VPN on Windows Server or use Unifi

Where do you set your VPN to connect into for your homelab and why?

Bonus points if you can give suggestions for good site to site VPN setups that can sync up two file servers (both windows)

Depends.

But best is IMO if the VPN is terminated on the default gw’s of the networks. That way you don’t need any manual static routing on clients.

It is doable with Windows Server (to be the default gateway & vpn terminator), but it’s not pretty*. Probably pfSense on a random (aes-ni) hardware would be the easiest & cheapest approach - at least that’s what I’ve found, but it depends on network speeds as well.

*But it would be possible to run pfSense under Hyper-V with them - still not pretty, but better than the native windows ras server. Proxmox/esxi would be even neater - if you must run pfSense and WSRV on the same machine.

I also prefer ipsec nowdays over openvpn for speed (I’m talking about 2-300+ mbit/s).

It is doable with unifi, but why waste the money (and perhaps run into annoying bugs & the lack of openvpn (yet))?

As for the file sync… Well if it’s a backup kind of approach, let’s say ran daily, then windows scheduler & robocopy is hard to beat. If you’d like real-time sync, well I don’t know a reliable software for that (doesn’t mean it doesn’t exist). But something like NextCloud or similair might be the thing you’re looking for - in which case you don’t even need Windows - you can use it as a docker container or an esxi vm appliance out of the box.

So the best buck for value IMO, and let’s say with an internet bandwith of at least 200/200mbit/s, today is 2 x Dell r210ii’s (e3-13xx v1/v2) running pfsense on both sites as the default gw (main router basicly) and running ipsec site-to-site tunnel vpn also on them. There is a pretty good guide on the pfSense page how to configure it (with the proper & fastest cyphers and stuff (aes-128-gcm)). Heck I’m running ipsec site-to-site vpn on an i3-4130 pfsense on top of an esxi at one place, and that can push 800mbits. It’s a Fujitsu desktop “converted” into a server.
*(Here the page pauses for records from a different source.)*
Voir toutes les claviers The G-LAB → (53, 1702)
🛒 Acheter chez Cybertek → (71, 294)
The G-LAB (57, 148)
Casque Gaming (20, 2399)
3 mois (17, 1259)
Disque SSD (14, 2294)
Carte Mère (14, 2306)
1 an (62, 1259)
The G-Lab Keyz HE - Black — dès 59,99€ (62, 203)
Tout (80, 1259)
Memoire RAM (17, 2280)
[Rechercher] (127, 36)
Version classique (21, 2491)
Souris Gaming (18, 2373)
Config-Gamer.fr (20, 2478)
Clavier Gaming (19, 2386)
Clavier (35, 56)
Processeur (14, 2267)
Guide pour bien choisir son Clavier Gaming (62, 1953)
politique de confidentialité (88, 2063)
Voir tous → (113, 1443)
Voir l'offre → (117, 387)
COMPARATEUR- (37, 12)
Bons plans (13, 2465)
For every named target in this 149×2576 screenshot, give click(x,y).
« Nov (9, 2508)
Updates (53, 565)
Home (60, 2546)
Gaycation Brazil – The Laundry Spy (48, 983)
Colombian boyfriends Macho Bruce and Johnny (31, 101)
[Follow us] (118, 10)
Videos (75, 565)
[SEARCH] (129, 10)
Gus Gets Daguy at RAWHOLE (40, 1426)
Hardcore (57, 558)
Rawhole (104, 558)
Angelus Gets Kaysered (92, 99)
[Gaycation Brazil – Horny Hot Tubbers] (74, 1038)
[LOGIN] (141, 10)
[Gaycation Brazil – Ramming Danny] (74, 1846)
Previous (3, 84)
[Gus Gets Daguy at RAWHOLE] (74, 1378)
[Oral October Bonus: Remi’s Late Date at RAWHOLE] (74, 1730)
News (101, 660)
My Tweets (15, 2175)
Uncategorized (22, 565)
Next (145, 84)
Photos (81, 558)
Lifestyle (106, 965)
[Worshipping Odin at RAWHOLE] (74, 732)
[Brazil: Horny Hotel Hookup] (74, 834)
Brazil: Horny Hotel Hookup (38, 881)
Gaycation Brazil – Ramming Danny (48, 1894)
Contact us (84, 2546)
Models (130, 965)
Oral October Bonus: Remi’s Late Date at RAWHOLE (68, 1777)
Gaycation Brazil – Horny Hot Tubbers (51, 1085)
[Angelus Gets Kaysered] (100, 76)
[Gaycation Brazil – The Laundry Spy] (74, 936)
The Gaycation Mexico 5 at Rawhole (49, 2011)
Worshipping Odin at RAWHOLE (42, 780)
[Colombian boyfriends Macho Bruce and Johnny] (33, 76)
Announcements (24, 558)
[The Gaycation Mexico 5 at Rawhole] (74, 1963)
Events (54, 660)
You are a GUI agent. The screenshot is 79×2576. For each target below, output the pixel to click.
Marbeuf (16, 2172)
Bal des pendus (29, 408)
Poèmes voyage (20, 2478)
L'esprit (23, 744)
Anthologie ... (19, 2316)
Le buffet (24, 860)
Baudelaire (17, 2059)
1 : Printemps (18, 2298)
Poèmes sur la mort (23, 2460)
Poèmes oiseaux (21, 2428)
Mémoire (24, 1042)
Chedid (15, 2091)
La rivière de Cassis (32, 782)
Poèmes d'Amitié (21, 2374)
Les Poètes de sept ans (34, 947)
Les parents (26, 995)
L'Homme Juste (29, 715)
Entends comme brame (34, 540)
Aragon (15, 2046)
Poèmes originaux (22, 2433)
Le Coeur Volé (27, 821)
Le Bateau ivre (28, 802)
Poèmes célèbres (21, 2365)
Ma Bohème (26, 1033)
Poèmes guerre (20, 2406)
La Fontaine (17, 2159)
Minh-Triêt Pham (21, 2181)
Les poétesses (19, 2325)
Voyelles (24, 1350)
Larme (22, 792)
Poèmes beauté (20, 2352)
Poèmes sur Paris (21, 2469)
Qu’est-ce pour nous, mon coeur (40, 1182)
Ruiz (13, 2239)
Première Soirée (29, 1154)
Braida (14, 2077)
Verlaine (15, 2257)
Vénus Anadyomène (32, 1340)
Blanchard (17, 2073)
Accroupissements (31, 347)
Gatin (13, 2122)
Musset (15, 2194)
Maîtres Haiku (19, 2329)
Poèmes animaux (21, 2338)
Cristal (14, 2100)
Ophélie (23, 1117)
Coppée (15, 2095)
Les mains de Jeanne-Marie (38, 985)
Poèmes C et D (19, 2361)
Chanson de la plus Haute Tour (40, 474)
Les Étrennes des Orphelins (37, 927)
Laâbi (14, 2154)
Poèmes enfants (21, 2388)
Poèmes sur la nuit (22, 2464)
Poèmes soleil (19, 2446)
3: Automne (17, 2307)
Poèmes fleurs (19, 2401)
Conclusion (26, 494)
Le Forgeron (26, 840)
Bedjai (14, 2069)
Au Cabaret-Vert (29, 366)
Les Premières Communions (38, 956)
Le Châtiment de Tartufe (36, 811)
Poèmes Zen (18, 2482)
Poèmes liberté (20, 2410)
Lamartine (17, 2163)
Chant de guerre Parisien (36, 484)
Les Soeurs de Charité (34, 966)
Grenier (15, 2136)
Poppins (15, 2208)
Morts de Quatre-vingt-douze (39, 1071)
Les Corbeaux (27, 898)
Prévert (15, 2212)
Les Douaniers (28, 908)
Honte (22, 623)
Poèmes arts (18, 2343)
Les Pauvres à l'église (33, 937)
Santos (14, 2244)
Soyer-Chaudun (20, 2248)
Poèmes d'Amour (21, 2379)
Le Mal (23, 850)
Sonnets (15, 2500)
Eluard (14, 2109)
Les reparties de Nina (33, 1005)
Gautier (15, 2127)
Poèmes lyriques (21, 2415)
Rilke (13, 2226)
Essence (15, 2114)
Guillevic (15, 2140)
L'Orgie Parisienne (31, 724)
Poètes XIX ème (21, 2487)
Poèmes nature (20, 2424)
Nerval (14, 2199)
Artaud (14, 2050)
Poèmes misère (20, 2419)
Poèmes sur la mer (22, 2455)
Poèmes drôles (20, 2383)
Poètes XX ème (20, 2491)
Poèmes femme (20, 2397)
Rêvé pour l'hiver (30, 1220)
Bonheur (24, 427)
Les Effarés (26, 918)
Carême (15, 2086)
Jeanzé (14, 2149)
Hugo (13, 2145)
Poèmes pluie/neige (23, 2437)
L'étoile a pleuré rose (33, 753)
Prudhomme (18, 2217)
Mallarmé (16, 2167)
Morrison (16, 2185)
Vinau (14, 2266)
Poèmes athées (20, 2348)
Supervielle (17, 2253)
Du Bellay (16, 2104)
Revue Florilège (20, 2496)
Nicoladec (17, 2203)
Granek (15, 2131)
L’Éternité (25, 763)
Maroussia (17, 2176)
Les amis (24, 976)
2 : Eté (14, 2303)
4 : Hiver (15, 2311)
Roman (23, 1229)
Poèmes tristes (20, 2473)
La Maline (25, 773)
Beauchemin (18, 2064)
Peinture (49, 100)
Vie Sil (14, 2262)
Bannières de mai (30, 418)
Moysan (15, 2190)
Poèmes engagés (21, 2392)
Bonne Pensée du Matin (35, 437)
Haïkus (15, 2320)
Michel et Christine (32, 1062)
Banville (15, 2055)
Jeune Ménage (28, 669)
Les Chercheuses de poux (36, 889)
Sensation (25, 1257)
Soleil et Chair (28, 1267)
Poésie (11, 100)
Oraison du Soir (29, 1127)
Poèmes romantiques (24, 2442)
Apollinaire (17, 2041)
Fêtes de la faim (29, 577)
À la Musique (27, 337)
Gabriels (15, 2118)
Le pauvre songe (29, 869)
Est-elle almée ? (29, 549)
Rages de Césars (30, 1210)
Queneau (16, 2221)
Also you could like buy 3-4 r210ii’s for the price of an UDM-PRO. That said, the Dell’s pull a bit more power (~30-40 watts).

Sounds like you have a Unifi gateway - USG I assume? That’s where I’d set it up. I run a number of VPN services in my lab including an OpenVPN site-to-site tunnel to a few cloud-hosted VPSes. They all terminate at my gateway (OPNsense).

My reasoning for this is that I like using my firewall to control routing/traffic across the VPN tunnels, so I can easily apply firewall rules/IDS/IPS…etc to it. It also allows any devices I choose on my home network to be able to communicate with the cloud servers and vice-versa, and requires no further configuration on any of the actual servers. Syncing Windows file servers can certainly be accomplished this way.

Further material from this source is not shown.